For one, I'm not sure if the values I have are correct, since I'm not too sure what I'm looking for.

Secondly, I need to find two linearly independent vectors from this null space, but I do not know the next step from here to determine this.

Finally, I need to determine whether any of the columns of the matrix are linearly independent in R3 and R4.

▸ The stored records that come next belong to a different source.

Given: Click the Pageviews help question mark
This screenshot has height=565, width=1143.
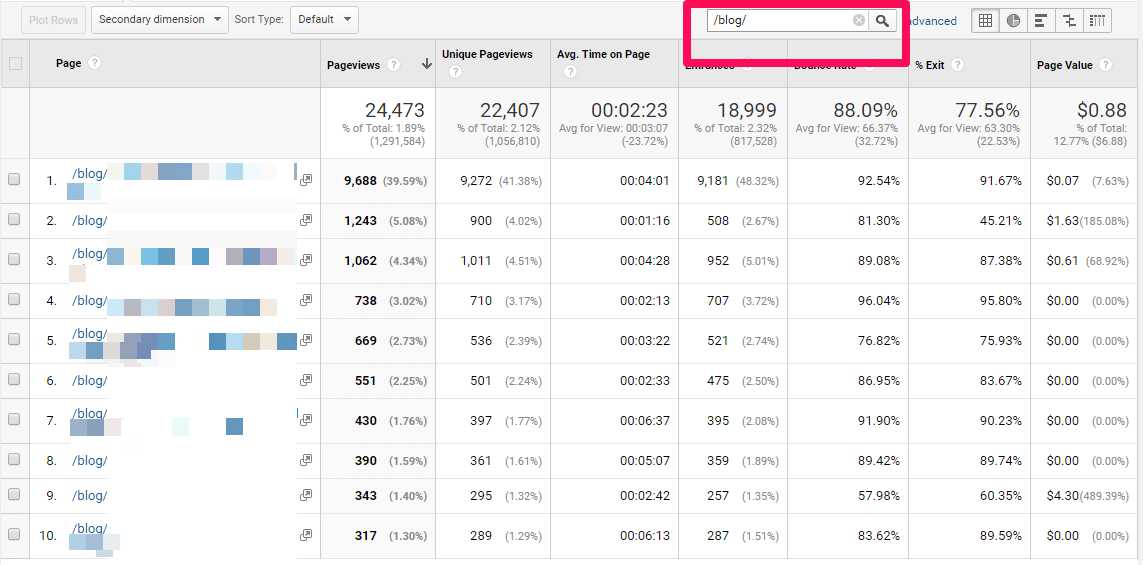Looking at the screenshot, I should pyautogui.click(x=394, y=65).
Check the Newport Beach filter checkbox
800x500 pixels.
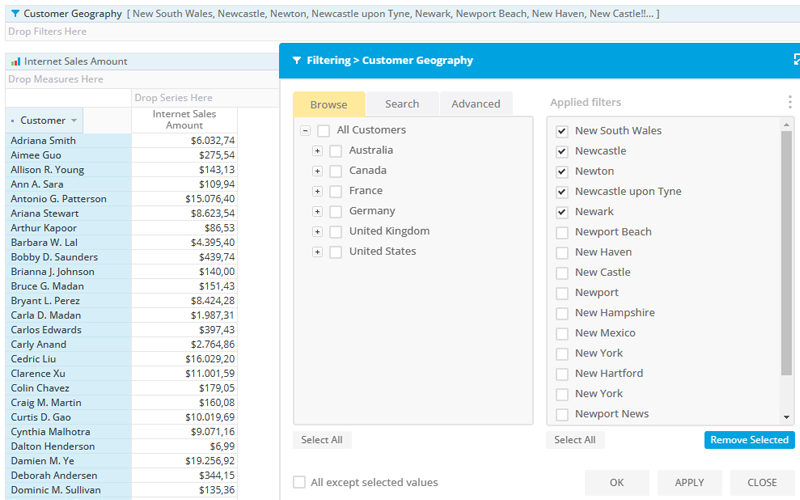pos(562,233)
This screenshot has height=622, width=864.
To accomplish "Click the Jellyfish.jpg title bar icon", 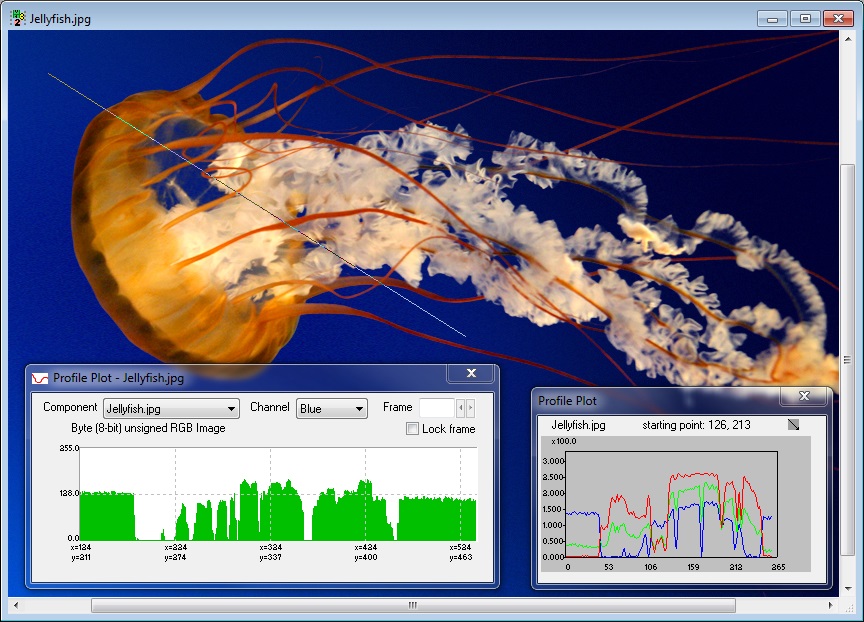I will [17, 18].
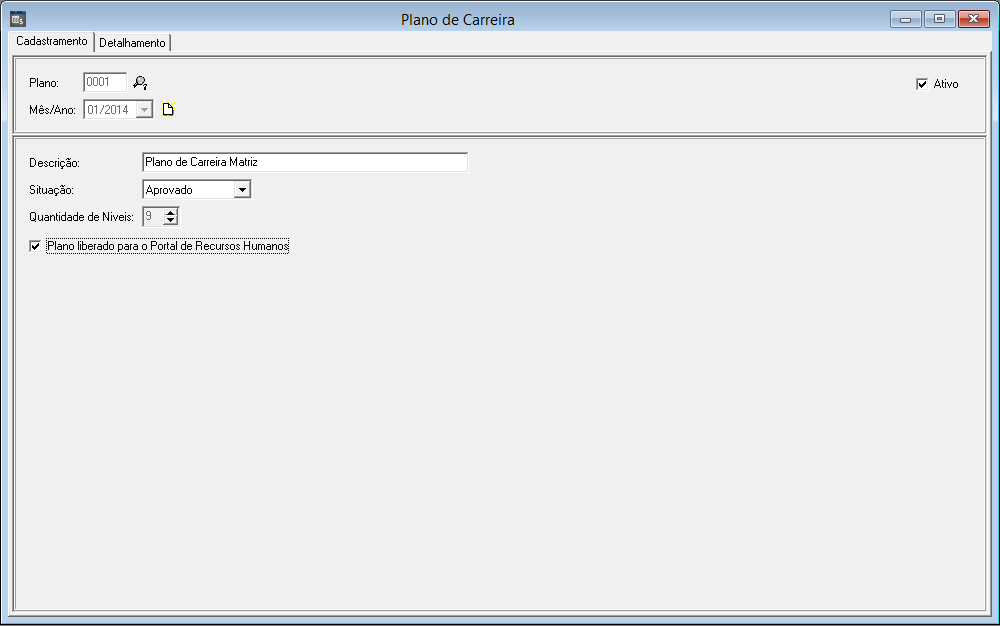Click the Quantidade de Níveis number field
This screenshot has width=1000, height=626.
(x=152, y=216)
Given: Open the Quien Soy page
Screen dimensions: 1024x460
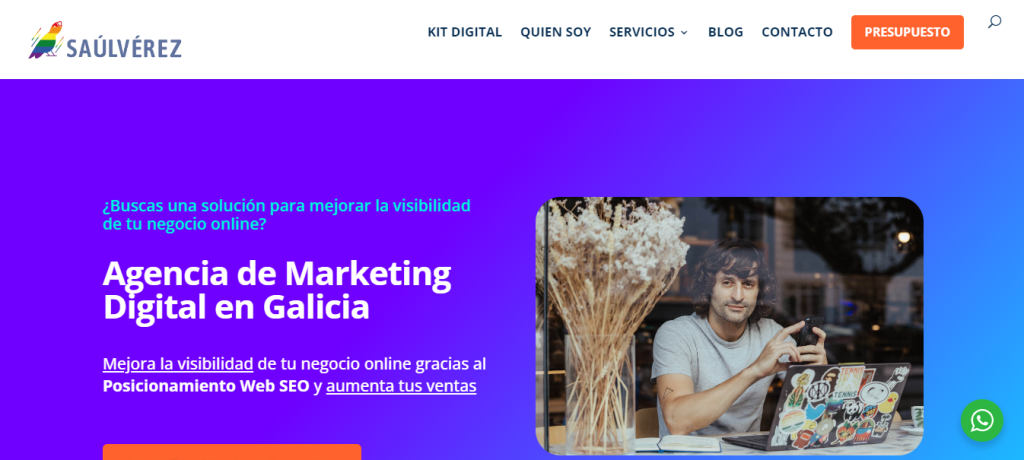Looking at the screenshot, I should tap(555, 32).
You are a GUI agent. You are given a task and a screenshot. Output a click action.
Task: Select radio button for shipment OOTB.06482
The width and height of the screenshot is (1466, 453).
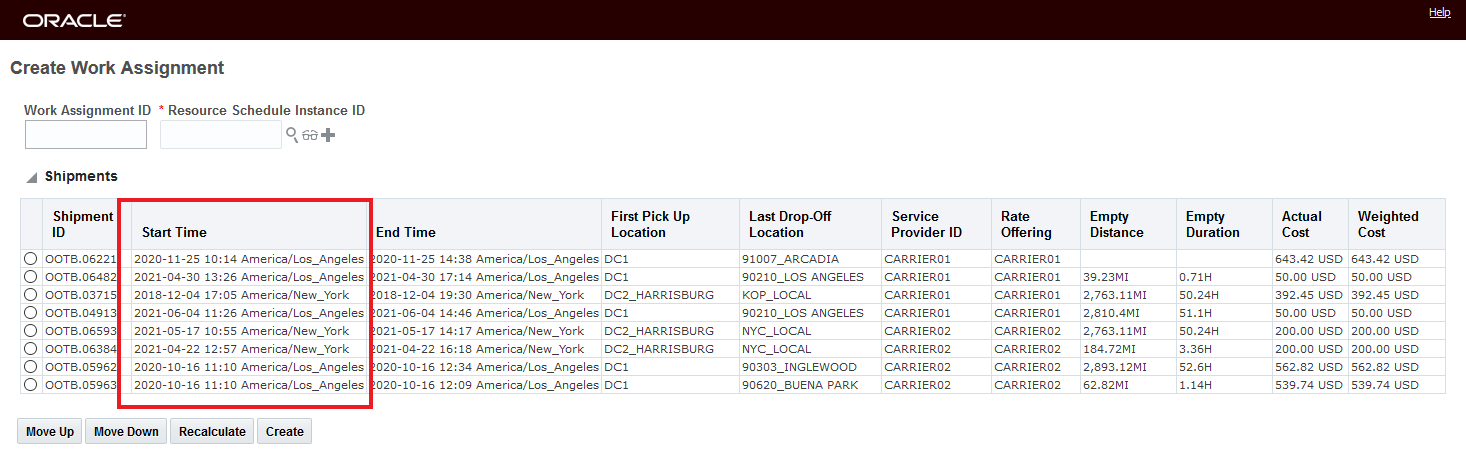coord(31,277)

Any help would be greatly appreciated.

Code:

import numpy as np
import scipy as sp
from scipy import linalg

a = np.matrix(
[
    [ 3,  2, -1,  4],
    [ 1,  0,  2,  3],
    [-2, -2,  3, -1]
])


def null(A, eps=1e-15):
    u, s, vh = linalg.svd(A)
    null_mask = (s <= eps)
    null_space = sp.compress(null_mask, vh, axis=0)
    return sp.transpose(null_space)

print(null(a))

Output:

 [[ 0.8290113 ]
 [-0.2330726 ]
 [ 0.24969281]
 [-0.44279897]]

I'm assuming since the output is anything other than an empty matrix [] that there's something special about this matrix, I just don't know what it means.


Solution

  • I would recommend using sympy in this case:

    from sympy import Matrix
    a  = Matrix([
        [ 3,  2, -1,  4],
        [ 1,  0,  2,  3],
        [-2, -2,  3, -1]
    ])
    print(a.nullspace())
    

    Output:

    [Matrix([
    [ -2],
    [7/2],
    [  1],
    [  0]]),
    Matrix([
    [ -3],
    [5/2],
    [  0],
    [  1]])]
    

    You can easily check that the result indeed belongs to the nullspace by explicitly checking that it is mapped to 0 when multiplying with your matrix a:

    n1, n2 = a.nullspace()
    print(a*n1, a*n2) 
    

    results in:

    Matrix([[0], [0], [0]]) Matrix([[0], [0], [0]])
    

    Finally, to get the linearly independent columns of your matrix in R3 you can use the function columnspace, which returns a list of column vectors that span the columnspace of the matrix

    print(a.columnspace())
    

    results in

    [Matrix([
    [ 3],
    [ 1],
    [-2]]), Matrix([
    [ 2],
    [ 0],
    [-2]])]
    

    which are the first two columns of the matrix.